AI can save millions of dollars, time in data breach response: IBM

Companies using artificial intelligence in cybersecurity respond to data breaches faster and save over $1 million in incident responses compared to firms that don't use AI, IBM reports.

Hacks cost financial firms on average $5.9 million in 2023, according to the tech giant's new Cost of a Data Breach Report. The average global cost of a data breach was $4.45 million, an all-time high and slight increase from last year's $4.35 million mark. 

The research, conducted by the Ponemon Institute and analyzed by IBM, polled 553 organizations worldwide which suffered cyber attacks between March 2022 and March 2023. It's unclear if any of the 67 U.S. companies surveyed were real estate organizations. The industry however was hammered with attacks over the same period. 

Cybersecurity utilizing AI saved firms on average $1.76 million in incident responses compared to businesses that didn't, the report found. The tech-savvy firms also contained breaches 108 days sooner than their non-AI counterparts.

"Examples include the use of AI, machine learning, automation and orchestration to augment or replace human intervention in detection and investigation of threats as well as the response and containment process," the report said. 

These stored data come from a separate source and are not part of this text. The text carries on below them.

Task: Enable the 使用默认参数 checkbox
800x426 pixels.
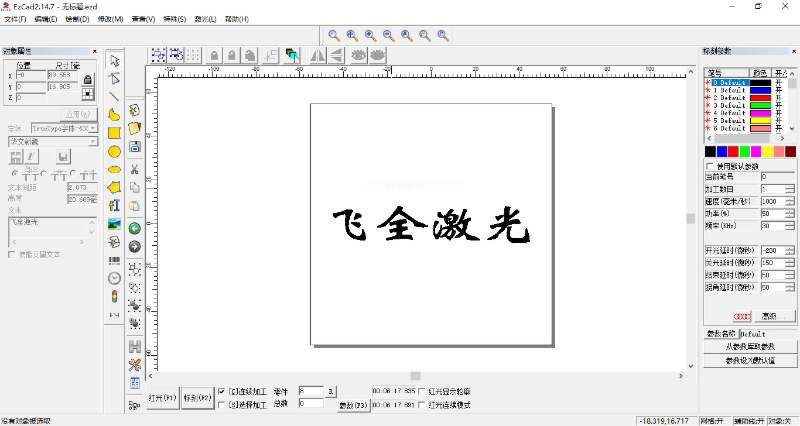Action: coord(710,166)

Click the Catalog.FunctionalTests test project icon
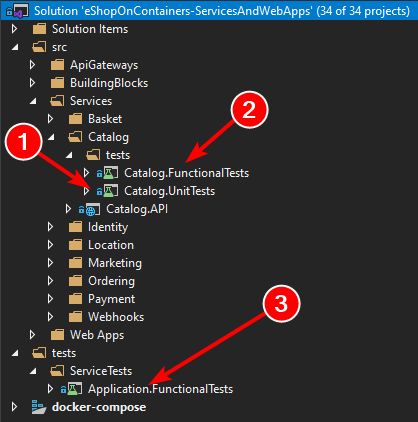click(x=110, y=173)
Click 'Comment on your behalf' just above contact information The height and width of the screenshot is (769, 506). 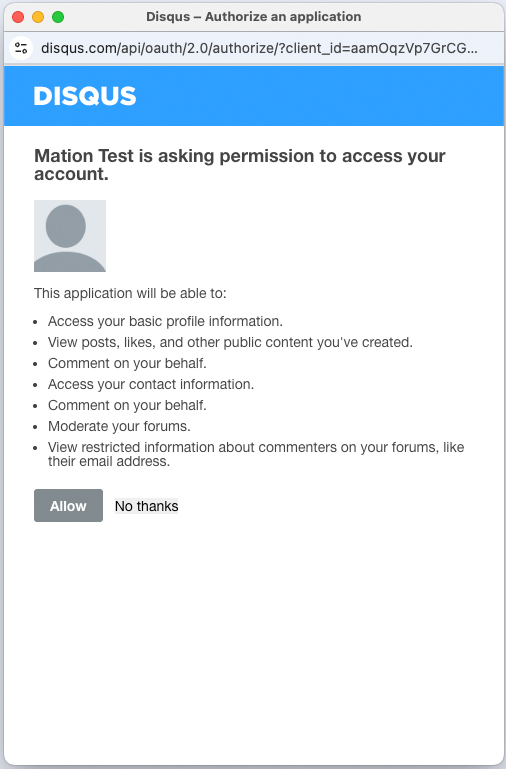pos(127,363)
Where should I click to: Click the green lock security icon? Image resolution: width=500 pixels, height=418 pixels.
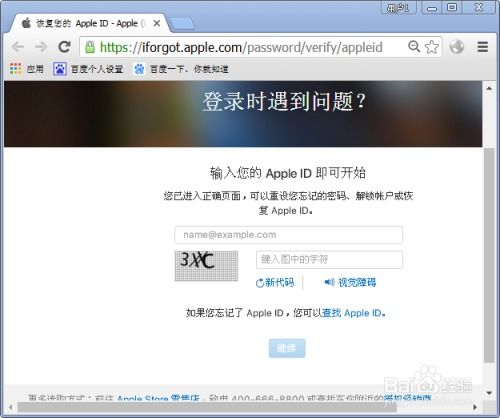90,47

Only 28% of firms surveyed said they extensively use AI and automation security tools in cybersecurity, while 40% rely solely on manual inputs. Although the mortgage industry has slowly embraced tech solutions, an Arizent survey last year found lenders lagging behind their financial services peers in deploying AI and machine learning in cybersecurity. 

Lenders, servicers and other real estate players have suffered attacks impacting as little as a few hundred customers to millions of consumers in the past two years. While some firms have yet to acknowledge widely-reported attacks, others are facing class-action lawsuits from borrowers whose personally identifiable information was compromised. 

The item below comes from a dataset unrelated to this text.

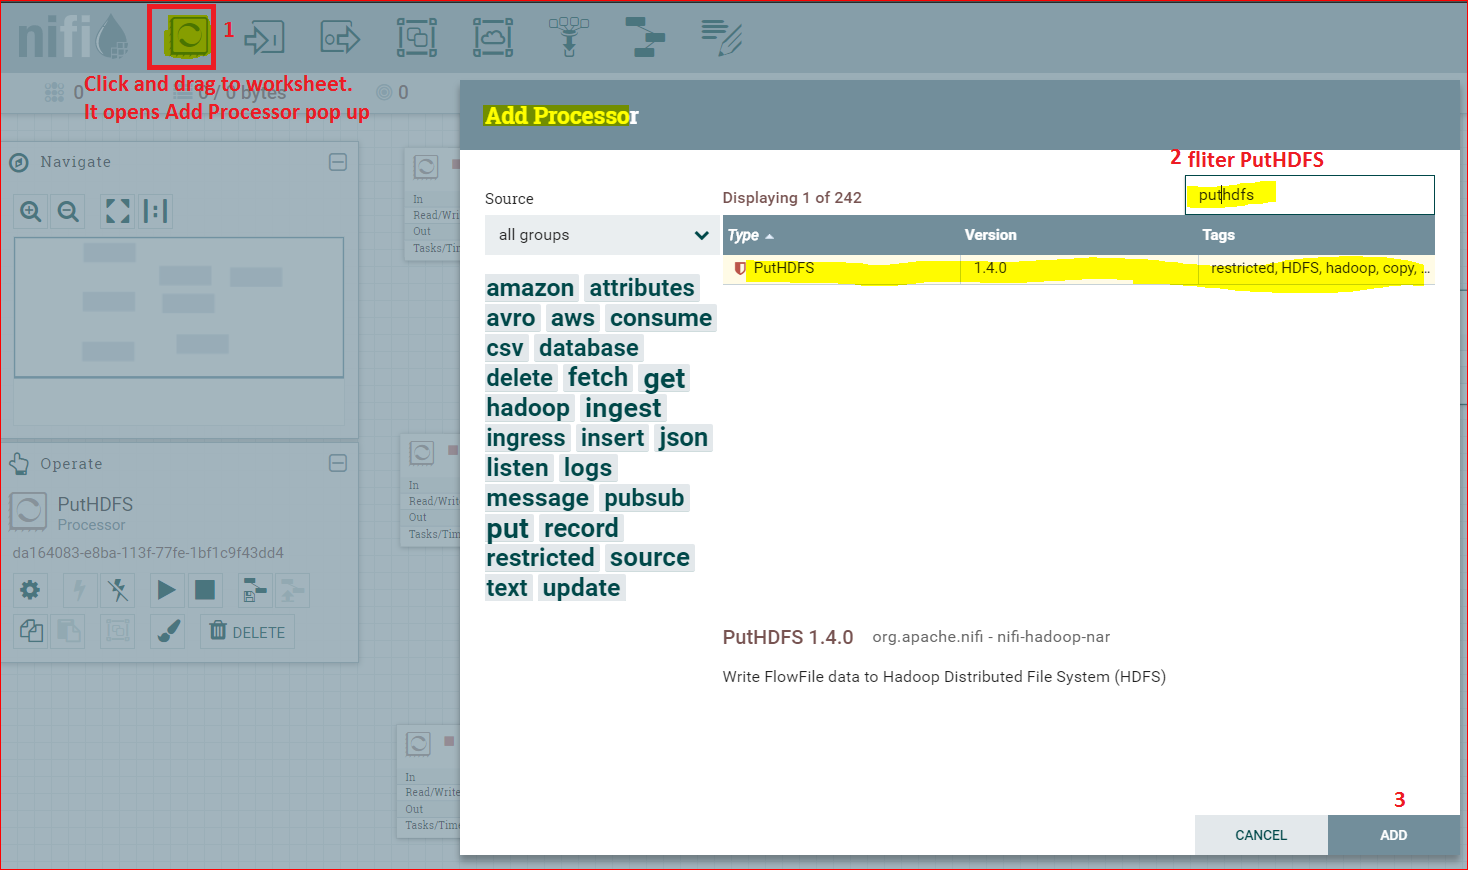Click the puthdfs filter input field

(x=1310, y=195)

Mortgage firms have been quick to identify hacks, discovering them typically within days, according to public disclosures. In a more severe lapse, a servicer in late 2021 didn't identify a breach for 41 days before investigating. Those known response times are far quicker than IBM's reported average of 204 days for companies to identify a breach and 73 days to contain it. 

Among the average damages for firms worldwide were lost business costs, which respondents put at an average of $1.3 million per firm in 2023. Those expenses include lost customers and revenue, and the cost of acquiring new clients. Audits, investigations and crisis management totalled on average $1.58 million. 

Notification costs to consumers, regulators and other third parties averaged $370,000, according to the report. The 37% of businesses surveyed that didn't notify law enforcement of attacks paid on average $470,000 more than those who did. 

The overall costs don't include ransoms paid. The FBI warns victims not to pay hackers to further enable them.

Ransomware accounted for nearly 25% of all attacks, followed by phishing at 16% and compromised access credentials at 15%, the report found. Only a third of breaches were identified by a firm's own security team or tools, a lapse that could add an additional $1 million to a data breach. 

The report highlights the benefits of firms which use a managed security service provider, a vendor that provides around-the-clock monitoring. Companies using a security partner cut breach lifecycles by 21%. 

Mortgage companies in the past year have also been forced to reconcile soaring cybersecurity and cyber insurance costs with fading revenues. In the past three months alone, lenders have grappled with a ransomware gang, suffered wide-ranging cyber attacks and paid a seven-figure settlement to resolve the fallout of a data breach.